EXERCISE REQUIREMENTS:
Within the data that follows, set down exactly the lines from the one containing "Nautical Charts (87, 365)" through the one containing "socios (510, 1191)", both ends included.

TASK MATERIAL:
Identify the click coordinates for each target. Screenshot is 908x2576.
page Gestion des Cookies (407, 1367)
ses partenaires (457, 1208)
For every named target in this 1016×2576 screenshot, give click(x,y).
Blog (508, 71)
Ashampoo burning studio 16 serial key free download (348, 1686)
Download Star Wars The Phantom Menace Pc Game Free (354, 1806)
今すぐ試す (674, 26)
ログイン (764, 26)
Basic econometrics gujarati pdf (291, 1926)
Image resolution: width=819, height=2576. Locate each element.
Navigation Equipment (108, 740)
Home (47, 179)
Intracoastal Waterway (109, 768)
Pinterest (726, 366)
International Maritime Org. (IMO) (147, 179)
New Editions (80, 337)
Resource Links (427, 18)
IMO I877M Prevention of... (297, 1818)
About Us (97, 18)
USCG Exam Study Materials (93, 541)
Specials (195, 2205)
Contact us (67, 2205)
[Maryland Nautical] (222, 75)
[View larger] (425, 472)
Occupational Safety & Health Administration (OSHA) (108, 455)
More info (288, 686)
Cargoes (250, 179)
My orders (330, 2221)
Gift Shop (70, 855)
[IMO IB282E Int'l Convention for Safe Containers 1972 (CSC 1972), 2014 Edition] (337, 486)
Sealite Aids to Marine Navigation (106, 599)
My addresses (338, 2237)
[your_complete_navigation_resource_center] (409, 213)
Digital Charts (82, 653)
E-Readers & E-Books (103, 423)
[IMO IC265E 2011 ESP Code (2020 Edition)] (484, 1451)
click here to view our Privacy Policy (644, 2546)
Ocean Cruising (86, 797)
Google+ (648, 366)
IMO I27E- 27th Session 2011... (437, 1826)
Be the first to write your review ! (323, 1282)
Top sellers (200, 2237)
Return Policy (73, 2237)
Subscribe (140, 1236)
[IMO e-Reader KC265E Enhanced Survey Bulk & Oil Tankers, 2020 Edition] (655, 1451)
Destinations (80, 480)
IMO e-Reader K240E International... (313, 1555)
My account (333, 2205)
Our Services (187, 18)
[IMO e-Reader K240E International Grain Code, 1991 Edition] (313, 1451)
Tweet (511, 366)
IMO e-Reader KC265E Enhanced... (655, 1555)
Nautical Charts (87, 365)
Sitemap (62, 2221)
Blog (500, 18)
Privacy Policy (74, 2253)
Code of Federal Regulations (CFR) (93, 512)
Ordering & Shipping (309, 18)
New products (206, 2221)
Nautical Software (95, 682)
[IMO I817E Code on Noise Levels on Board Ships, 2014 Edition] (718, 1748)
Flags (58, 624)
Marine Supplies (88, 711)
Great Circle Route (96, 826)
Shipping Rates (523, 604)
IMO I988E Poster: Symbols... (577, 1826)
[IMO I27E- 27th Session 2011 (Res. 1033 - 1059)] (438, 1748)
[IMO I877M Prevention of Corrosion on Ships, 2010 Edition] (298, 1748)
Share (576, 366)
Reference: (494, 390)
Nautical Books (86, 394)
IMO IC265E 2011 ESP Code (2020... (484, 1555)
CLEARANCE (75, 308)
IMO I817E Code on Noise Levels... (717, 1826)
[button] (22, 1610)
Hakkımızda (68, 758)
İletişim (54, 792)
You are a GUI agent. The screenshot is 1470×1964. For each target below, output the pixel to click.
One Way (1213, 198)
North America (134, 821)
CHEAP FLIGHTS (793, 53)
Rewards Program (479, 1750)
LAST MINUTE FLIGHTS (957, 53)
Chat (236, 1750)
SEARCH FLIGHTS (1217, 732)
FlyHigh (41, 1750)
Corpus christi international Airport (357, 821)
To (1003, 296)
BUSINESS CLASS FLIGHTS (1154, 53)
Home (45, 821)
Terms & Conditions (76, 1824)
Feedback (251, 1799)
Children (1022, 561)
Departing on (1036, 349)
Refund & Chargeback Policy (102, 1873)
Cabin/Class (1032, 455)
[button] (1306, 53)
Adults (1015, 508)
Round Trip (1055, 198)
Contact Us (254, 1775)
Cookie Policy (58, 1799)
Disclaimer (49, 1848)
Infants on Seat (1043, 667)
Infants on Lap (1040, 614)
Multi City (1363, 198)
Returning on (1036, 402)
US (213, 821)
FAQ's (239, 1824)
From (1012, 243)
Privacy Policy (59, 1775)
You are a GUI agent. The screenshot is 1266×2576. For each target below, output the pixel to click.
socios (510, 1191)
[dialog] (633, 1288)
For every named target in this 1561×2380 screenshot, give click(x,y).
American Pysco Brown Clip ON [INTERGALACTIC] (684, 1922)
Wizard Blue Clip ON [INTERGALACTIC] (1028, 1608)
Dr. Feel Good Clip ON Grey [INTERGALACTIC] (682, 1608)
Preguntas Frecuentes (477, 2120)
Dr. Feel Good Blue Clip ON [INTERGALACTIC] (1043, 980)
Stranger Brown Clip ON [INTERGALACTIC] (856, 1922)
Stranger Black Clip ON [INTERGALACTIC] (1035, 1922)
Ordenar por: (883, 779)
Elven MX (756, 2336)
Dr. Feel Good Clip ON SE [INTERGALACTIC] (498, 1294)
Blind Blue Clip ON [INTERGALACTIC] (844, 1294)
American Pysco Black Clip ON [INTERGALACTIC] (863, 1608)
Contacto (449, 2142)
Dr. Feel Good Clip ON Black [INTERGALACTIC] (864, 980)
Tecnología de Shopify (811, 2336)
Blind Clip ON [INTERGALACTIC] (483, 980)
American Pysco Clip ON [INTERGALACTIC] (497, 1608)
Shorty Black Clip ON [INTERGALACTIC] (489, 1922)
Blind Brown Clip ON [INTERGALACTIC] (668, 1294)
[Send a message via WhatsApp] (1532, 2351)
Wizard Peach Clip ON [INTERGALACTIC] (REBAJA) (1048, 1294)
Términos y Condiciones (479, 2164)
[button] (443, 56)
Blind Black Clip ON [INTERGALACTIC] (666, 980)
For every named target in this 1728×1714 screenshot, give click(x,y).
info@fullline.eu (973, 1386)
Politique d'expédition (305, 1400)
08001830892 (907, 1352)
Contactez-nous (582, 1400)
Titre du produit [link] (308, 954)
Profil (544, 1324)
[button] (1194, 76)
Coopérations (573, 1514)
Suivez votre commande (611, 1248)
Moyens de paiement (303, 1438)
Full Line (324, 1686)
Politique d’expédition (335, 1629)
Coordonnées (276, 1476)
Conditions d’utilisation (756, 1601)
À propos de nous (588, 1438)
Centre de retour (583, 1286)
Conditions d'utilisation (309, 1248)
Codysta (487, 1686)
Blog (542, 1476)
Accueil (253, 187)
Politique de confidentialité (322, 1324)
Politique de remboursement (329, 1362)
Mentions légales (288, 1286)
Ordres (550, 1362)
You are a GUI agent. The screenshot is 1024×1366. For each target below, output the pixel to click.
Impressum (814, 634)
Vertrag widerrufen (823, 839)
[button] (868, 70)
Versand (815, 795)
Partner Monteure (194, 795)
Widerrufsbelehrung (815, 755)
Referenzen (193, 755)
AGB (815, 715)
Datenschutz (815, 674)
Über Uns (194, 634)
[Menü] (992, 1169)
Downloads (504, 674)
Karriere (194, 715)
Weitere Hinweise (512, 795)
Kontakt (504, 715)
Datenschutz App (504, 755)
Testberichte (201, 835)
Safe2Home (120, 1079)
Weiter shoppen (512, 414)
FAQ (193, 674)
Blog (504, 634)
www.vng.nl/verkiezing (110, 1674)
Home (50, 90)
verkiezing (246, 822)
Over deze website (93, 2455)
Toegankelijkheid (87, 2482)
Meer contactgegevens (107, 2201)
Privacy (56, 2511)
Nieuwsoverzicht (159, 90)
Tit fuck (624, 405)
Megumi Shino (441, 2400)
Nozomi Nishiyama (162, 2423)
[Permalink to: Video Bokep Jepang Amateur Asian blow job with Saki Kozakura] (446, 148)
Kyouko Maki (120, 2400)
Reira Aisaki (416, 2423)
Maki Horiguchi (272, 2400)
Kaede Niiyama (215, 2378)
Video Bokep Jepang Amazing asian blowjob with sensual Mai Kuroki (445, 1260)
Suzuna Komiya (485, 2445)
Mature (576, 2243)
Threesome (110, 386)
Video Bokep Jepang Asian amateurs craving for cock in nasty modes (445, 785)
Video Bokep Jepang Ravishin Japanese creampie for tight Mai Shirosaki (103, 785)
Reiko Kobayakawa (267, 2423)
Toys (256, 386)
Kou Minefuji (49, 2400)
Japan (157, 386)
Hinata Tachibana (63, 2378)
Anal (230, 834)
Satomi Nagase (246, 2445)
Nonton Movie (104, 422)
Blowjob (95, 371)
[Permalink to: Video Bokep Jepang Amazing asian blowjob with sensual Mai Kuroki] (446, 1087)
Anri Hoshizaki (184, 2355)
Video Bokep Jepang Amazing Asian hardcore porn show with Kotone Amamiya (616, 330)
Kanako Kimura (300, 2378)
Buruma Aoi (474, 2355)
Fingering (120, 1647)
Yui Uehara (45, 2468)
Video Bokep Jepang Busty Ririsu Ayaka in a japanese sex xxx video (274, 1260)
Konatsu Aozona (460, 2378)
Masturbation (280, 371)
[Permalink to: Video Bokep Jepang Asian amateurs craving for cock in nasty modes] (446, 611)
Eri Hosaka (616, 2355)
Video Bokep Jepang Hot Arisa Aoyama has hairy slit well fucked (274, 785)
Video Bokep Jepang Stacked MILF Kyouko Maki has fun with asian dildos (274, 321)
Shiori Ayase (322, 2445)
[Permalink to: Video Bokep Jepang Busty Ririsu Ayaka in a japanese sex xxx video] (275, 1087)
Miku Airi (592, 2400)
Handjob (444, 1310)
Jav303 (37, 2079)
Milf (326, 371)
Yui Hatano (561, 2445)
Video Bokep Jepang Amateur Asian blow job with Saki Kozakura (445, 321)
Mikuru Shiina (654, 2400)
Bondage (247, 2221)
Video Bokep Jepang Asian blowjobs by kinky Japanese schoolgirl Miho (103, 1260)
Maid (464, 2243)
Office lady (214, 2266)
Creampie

WRITTEN SOLUTION:
Nautical Charts (87, 365)
Sitemap (62, 2221)
Blog (500, 18)
Privacy Policy (74, 2253)
Code of Federal Regulations (CFR) (93, 512)
Ordering & Shipping (309, 18)
New products (206, 2221)
Nautical Software (95, 682)
[IMO I817E Code on Noise Levels on Board Ships, 2014 Edition] (718, 1748)
Flags (58, 624)
Marine Supplies (88, 711)
Great Circle Route (96, 826)
Shipping Rates (523, 604)
IMO I988E Poster: Symbols... (577, 1826)
[IMO I27E- 27th Session 2011 (Res. 1033 - 1059)] (438, 1748)
[IMO I877M Prevention of Corrosion on Ships, 2010 Edition] (298, 1748)
Share (576, 366)
Reference: (494, 390)
Nautical Books (86, 394)
IMO IC265E 2011 ESP Code (2020... (484, 1555)
CLEARANCE (75, 308)
IMO I817E Code on Noise Levels... (717, 1826)
[button] (22, 1610)
Hakkımızda (68, 758)
İletişim (54, 792)
You are a GUI agent. The screenshot is 1470×1964. For each target below, output the pixel to click.
One Way (1213, 198)
North America (134, 821)
CHEAP FLIGHTS (793, 53)
Rewards Program (479, 1750)
LAST MINUTE FLIGHTS (957, 53)
Chat (236, 1750)
SEARCH FLIGHTS (1217, 732)
FlyHigh (41, 1750)
Corpus christi international Airport (357, 821)
To (1003, 296)
BUSINESS CLASS FLIGHTS (1154, 53)
Home (45, 821)
Terms & Conditions (76, 1824)
Feedback (251, 1799)
Children (1022, 561)
Departing on (1036, 349)
Refund & Chargeback Policy (102, 1873)
Cabin/Class (1032, 455)
[button] (1306, 53)
Adults (1015, 508)
Round Trip (1055, 198)
Contact Us (254, 1775)
Cookie Policy (58, 1799)
Disclaimer (49, 1848)
Infants on Seat (1043, 667)
Infants on Lap (1040, 614)
Multi City (1363, 198)
Returning on (1036, 402)
US (213, 821)
FAQ's (239, 1824)
From (1012, 243)
Privacy Policy (59, 1775)
You are a GUI agent. The screenshot is 1266×2576. For each target below, output the pixel to click.
socios (510, 1191)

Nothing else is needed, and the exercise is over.